The Copper Rules of Hazrat Inayat Khan
With Earthic Chivalry Themed Commentary by Pir Zia Inayat Khan
Consider your responsibility sacred.
An incarnate soul carries the Trust conferred by the Deity. There is nothing trivial about it; the stakes are enormous. To remember and honor the Trust is to fulfill the purpose of wearing clay. To fall into heedlessness is to lose the chance of a lifetime. The Deity is served by serving creation. The responsibility could not be a more sacred one.
Be polite to all.
Whatever has to be said, there are always two ways to say it: kindly or boorishly. One cannot control others’ styles of expressing themselves. But it is never necessary to respond in kind. We each have discretion when it comes to crafting our words and gestures, and the choices we make define us. An etiquette that extends to trees, stones, and clouds has become admirably Earthic.
Do nothing which will make your conscience feel guilty.
The true conscience, the heart’s intuitive knowledge, is mindful of the balance between the “ten thousand things” of the Tricosm. It has the prescience to vividly foresee the downstream impacts of every course of action. A contented conscience allows a person a good night’s sleep, which is a pearl beyond price.
Extend your help willingly to those in need.
Assistance is the very substance of symbiosis. We are aided every day by hands visible and invisible, human and otherwise. Having been helped so generously so many times, it is a strange circumstance when a person declines the chance to pass the favor forward. The Gospels counsel, “Remember to show hospitality. There are some who, by doing so, have entertained angels without knowing it.” (Hebrews 13:2)
Do not look down upon the one who looks up to you.
More often than not, deference characterizes the way in which children view adults, students view teachers, and dogs and cats view their humans. The instinct of a spiritually wakeful heart is to return the respect shown to it. Children bring with them the freshness of inner worlds and students brim with realizable potentialities. And respect is not only appropriate to humans; the extra-humans among us also merit it. The Qur’an says, “No creature is there crawling on the earth, no bird flying with its wings, but they are nations like unto yourselves.” (6:38)
Judge not another by your own law.
A biased judge can hardly be expected to deliver a sound verdict. Human law has its purview, but the narrow boundaries of its concerns come into relief when a rainforest is on the line. To do justice to the rights of rivers, butterflies, and mangroves, an inter-species canon is required.

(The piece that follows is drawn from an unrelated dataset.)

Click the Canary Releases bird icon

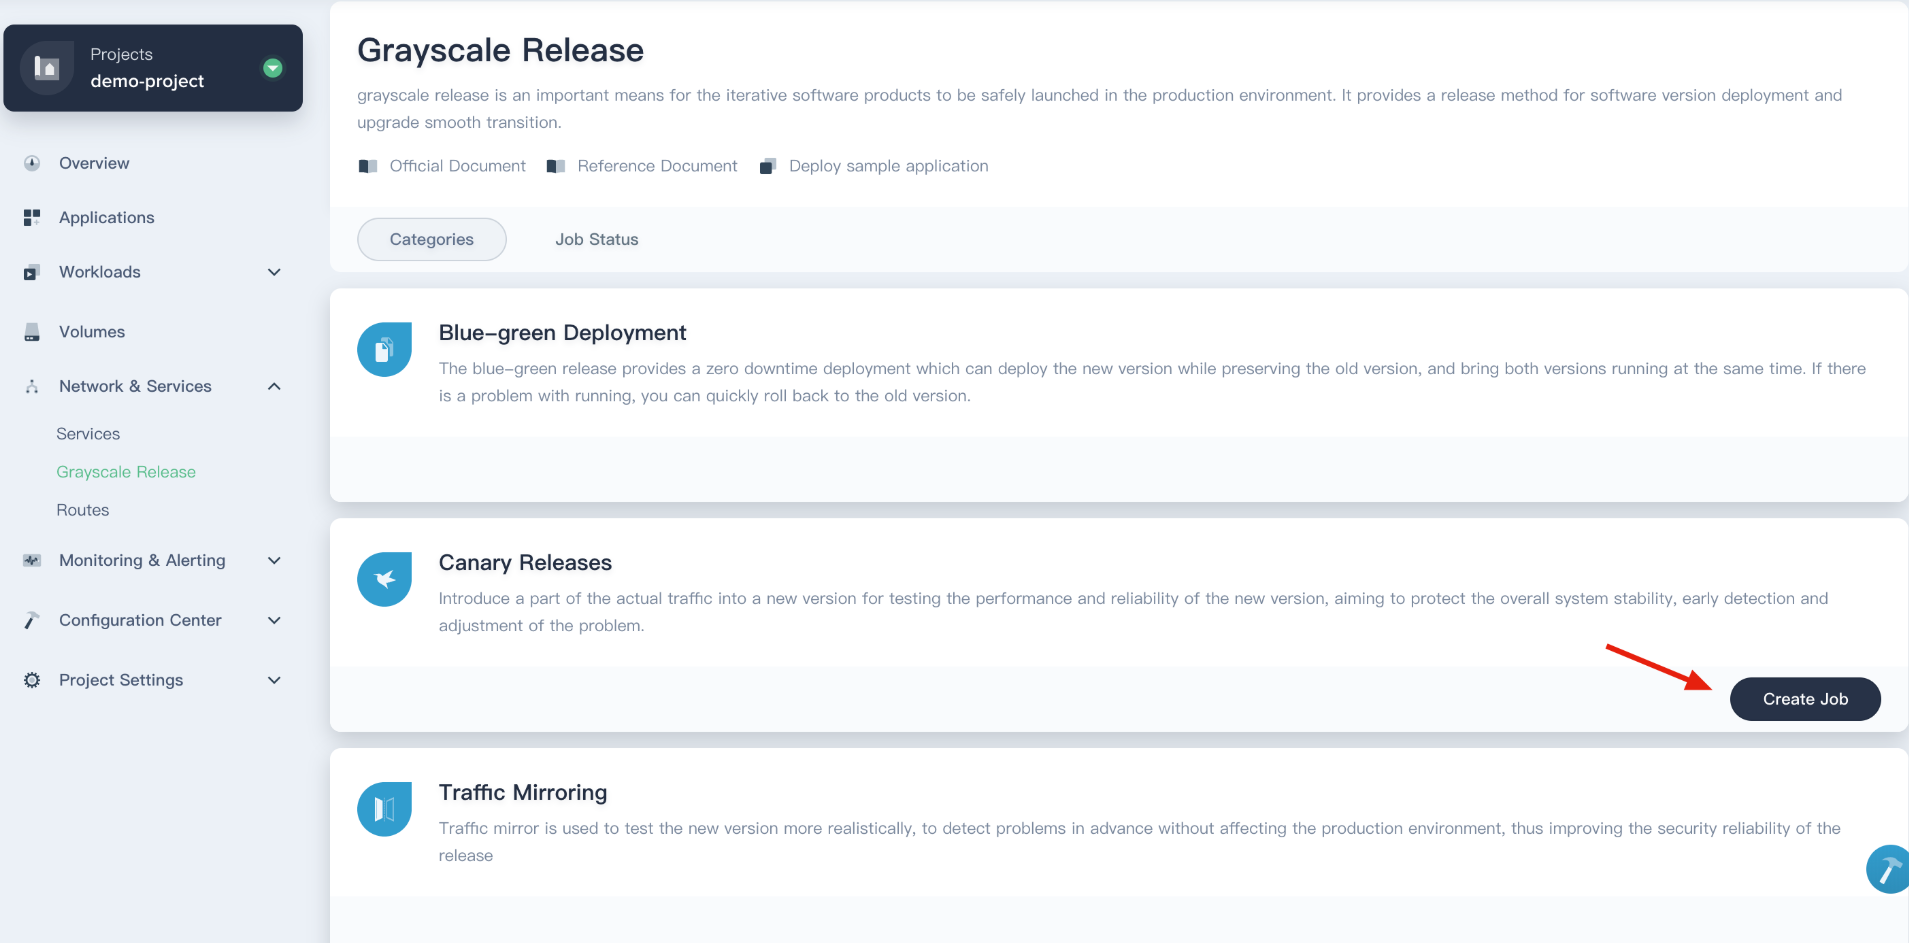(384, 579)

Bear no malice against your worst enemy.
Shaikh Abu Bakr al-Warraq said, “The chevalier has no enemies.”1 Does this mean that the chevalier glides through life opposed by no one? Certainly not. It means, however, that the chevalier opts not to take others’ hostility personally, or to be infected by it. Malice is an infection that damages the heart if it is not soon treated.
Influence no one to do wrong.
In our electronic age, keyboard strokes send chainsaws whirring in remote forests and missiles hurling into terrorized refugee camps. The hands that type out the instructions remain blissfully clean of splattered sap and blood. But there is another kind of stain. Votes, purchases, and authorizations are all influential decision points. Influence is flow, and what flows out ebbs back.

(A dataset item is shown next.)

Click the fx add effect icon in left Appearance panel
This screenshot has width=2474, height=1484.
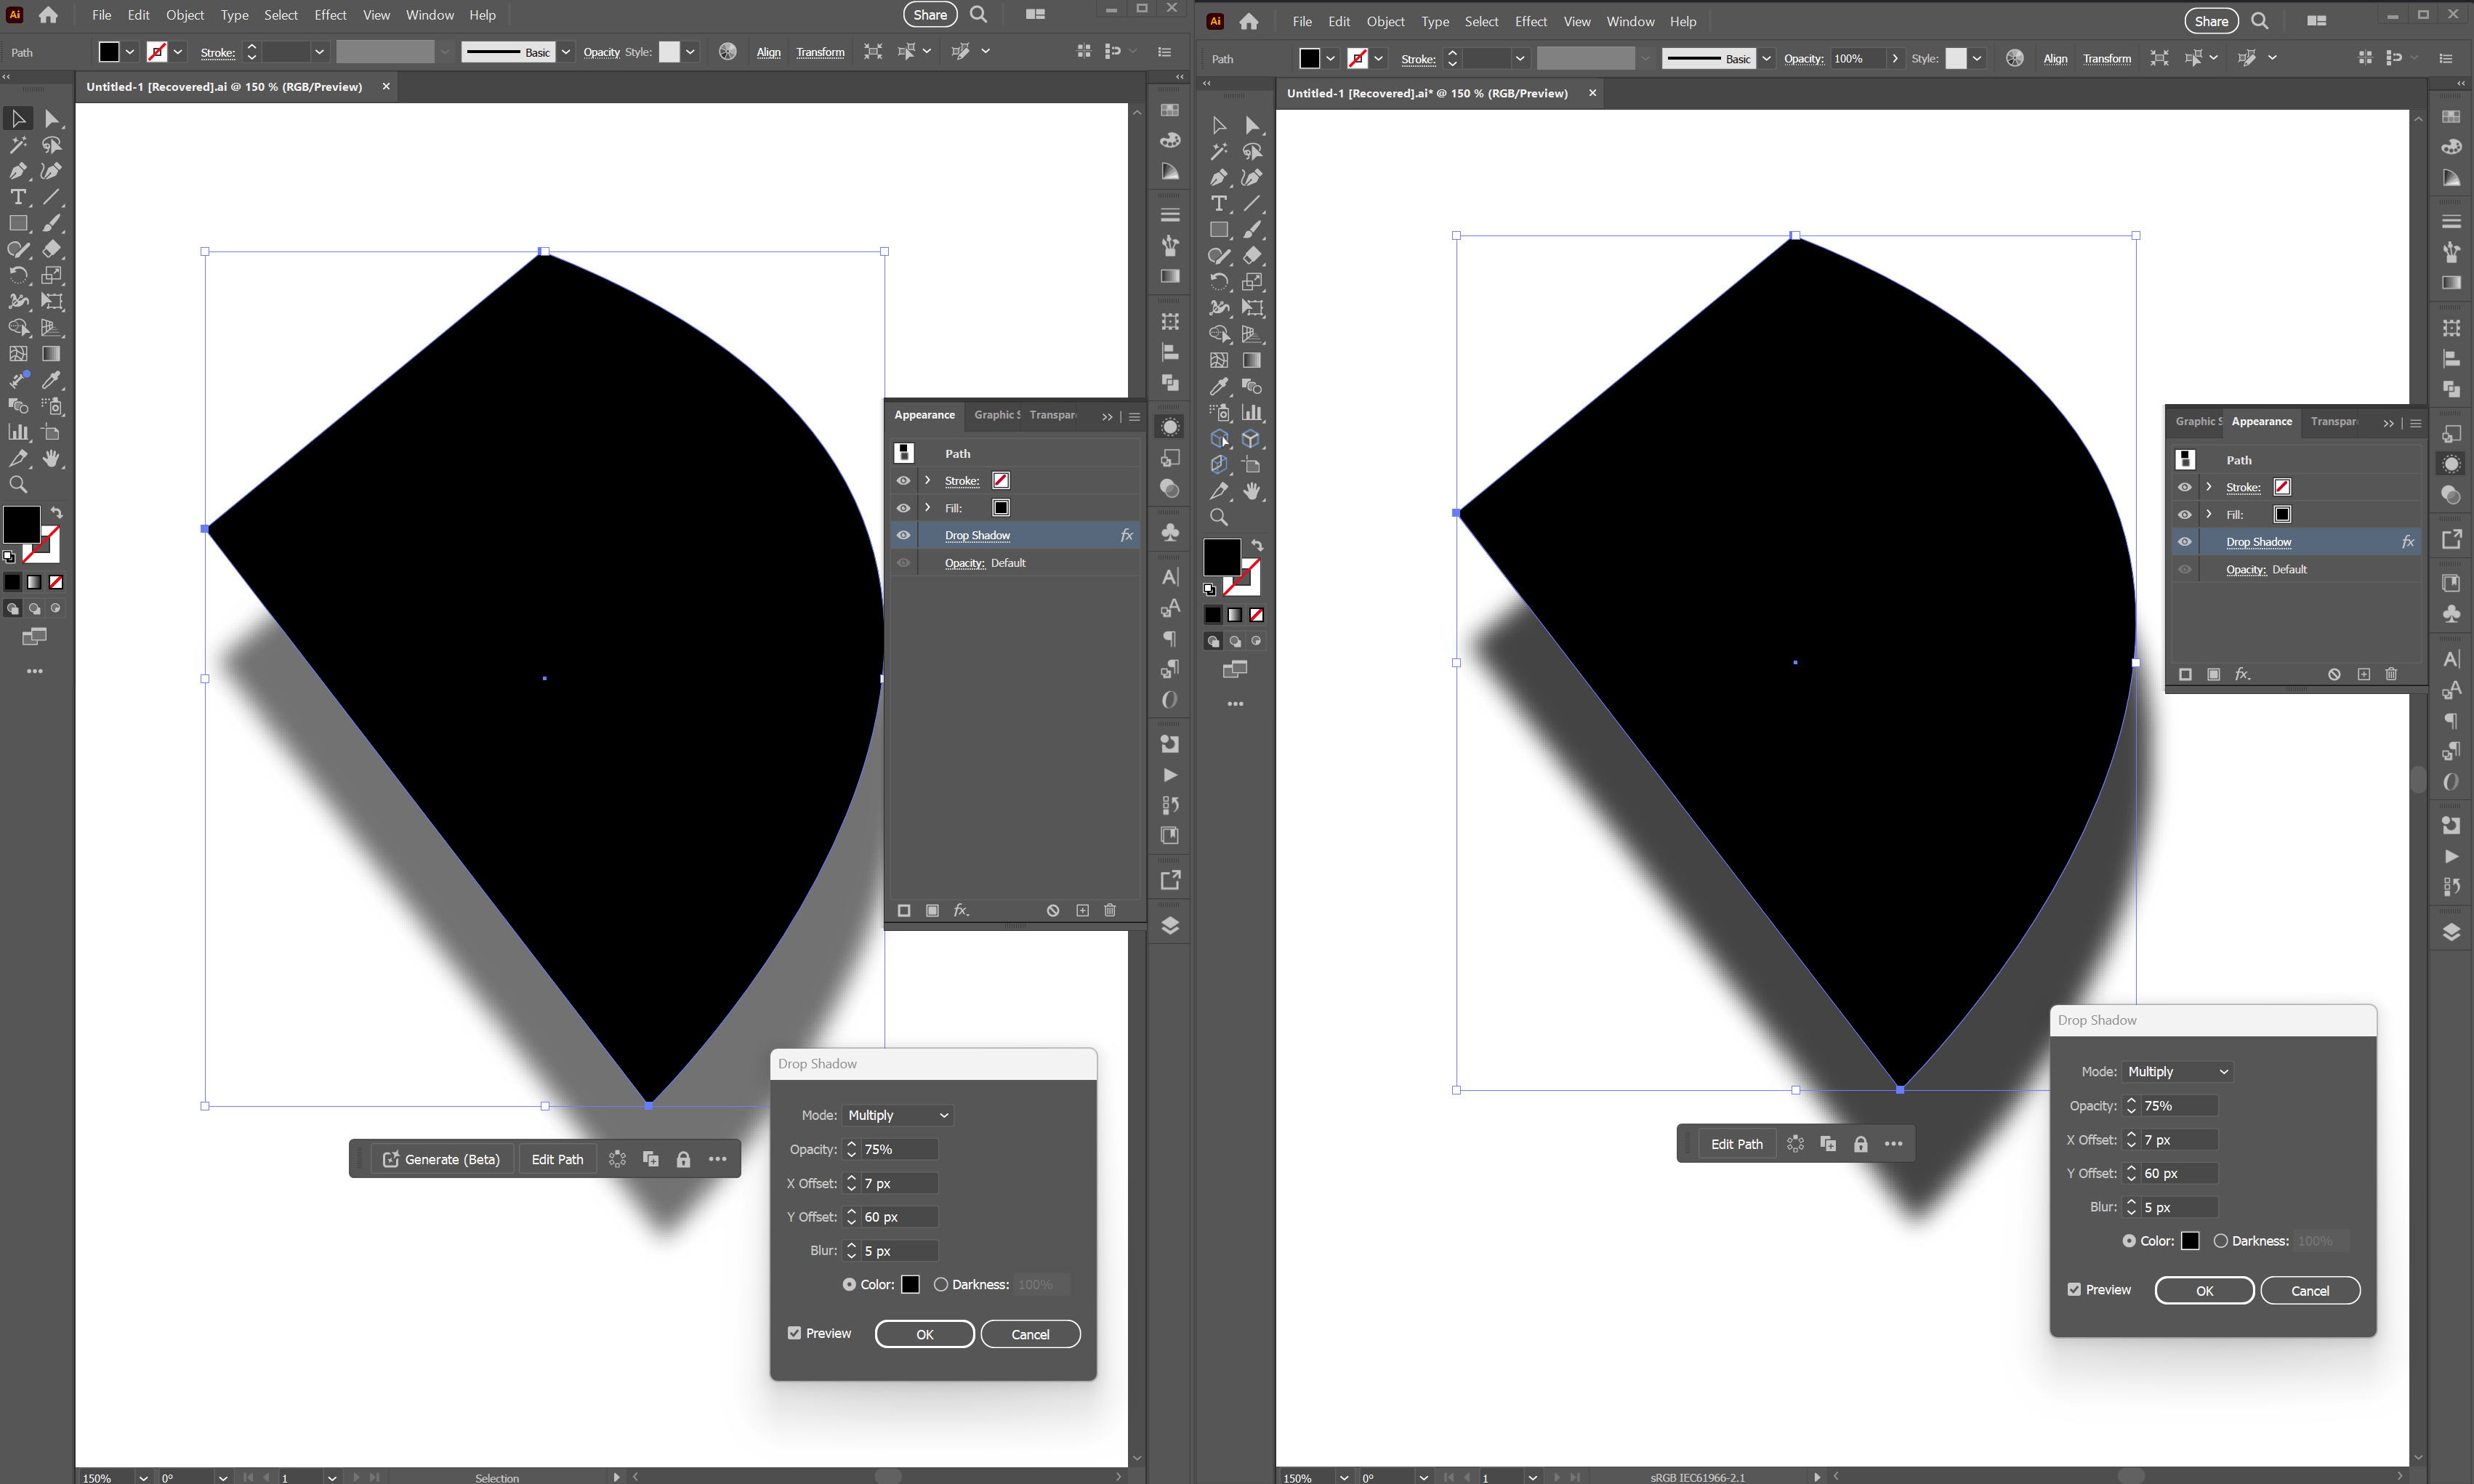point(960,910)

Be prejudiced against no one.
Collective survival and what is beyond survival on Earth will require not only the achievement of robust alliances between cultures, but also the forging of coalitions between inhabitants of multiple planes. Will angels and jinns be amenable to joining forces with humans who, even between themselves, cannot see fit to countenance each other’s full humanity? Overcoming parochialism within the human sphere is undoubtedly a prerequisite to establishing wider and deeper bonds of common purpose throughout the Earth and across the Tricosm.
Prove trustworthy in all your dealings.
The treaties with the spirits of nature established in the prophet Enoch’s time provided a strong basis for human flourishing. Certain groups still uphold them, or a portion of them, but on the whole the treaties have been long since broken or forgotten. The abandonment of the old understandings has given humankind a free hand to pursue its exclusive interests without reference to the larger commonwealth of beings. The shortsightedness of this strategy is becoming apparent. The reestablishment of the treaties is now imperative, and this time the bar to proving trustworthiness will be a higher one.